▶ [MATERIAL PROVIDED]

--- --- ---

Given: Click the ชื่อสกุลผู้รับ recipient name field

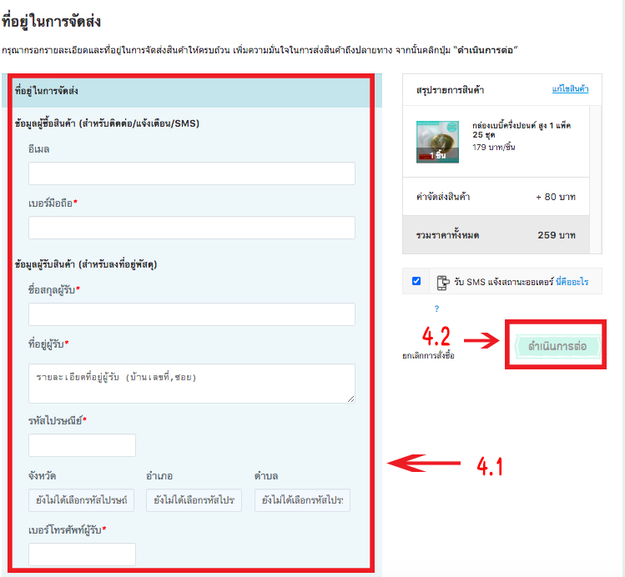Looking at the screenshot, I should tap(191, 314).
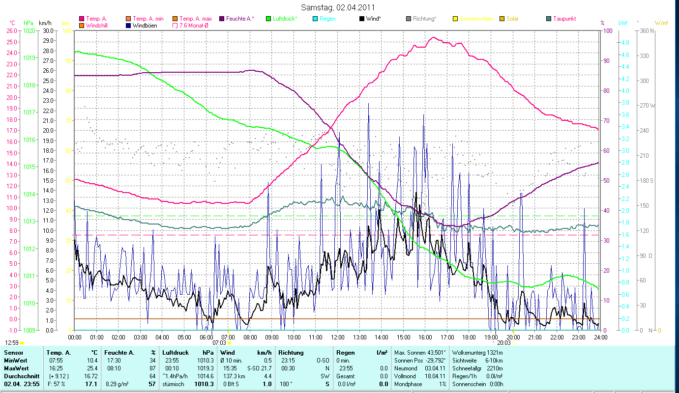The height and width of the screenshot is (393, 679).
Task: Click the dark blue Windböen legend square
Action: (x=128, y=26)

--- --- ---

Pick out each line in the rows above that contains the string "Click", and copy those lines.

▶ [TASK SOLUTION]
Given: Click the ชื่อสกุลผู้รับ recipient name field
Task: Click the dark blue Windböen legend square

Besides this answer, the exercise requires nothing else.